Exercise goal:
State the number of lines in these records that include the string "Open", and say nothing more.

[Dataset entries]
== == ==

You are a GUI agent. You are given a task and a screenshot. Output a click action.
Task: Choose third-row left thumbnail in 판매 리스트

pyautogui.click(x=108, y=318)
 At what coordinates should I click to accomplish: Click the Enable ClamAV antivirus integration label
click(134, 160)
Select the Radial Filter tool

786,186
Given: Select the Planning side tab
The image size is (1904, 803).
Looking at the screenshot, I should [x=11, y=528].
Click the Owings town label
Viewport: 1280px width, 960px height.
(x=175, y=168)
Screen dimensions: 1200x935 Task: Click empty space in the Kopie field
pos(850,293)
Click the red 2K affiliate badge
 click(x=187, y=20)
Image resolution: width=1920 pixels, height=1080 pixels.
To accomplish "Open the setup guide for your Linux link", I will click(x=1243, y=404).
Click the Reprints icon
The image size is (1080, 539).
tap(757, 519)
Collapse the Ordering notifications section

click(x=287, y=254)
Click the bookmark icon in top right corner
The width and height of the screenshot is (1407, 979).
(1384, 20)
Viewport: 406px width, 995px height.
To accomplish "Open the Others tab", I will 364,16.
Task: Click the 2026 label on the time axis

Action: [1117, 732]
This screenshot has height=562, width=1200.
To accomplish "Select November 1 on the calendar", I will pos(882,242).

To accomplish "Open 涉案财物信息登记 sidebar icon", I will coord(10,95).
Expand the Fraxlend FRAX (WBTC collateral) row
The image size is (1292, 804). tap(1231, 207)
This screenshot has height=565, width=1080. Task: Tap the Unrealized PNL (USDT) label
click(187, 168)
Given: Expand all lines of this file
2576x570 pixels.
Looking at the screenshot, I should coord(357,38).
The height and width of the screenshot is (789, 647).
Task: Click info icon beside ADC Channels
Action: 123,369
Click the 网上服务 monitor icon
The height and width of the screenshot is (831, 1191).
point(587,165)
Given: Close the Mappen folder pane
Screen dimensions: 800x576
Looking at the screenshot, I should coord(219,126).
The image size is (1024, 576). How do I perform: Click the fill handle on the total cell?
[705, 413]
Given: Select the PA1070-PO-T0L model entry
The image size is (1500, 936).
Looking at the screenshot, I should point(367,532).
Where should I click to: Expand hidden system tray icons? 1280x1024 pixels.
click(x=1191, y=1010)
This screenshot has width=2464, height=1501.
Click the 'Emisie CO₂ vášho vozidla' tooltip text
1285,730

== == ==

Task answer:
3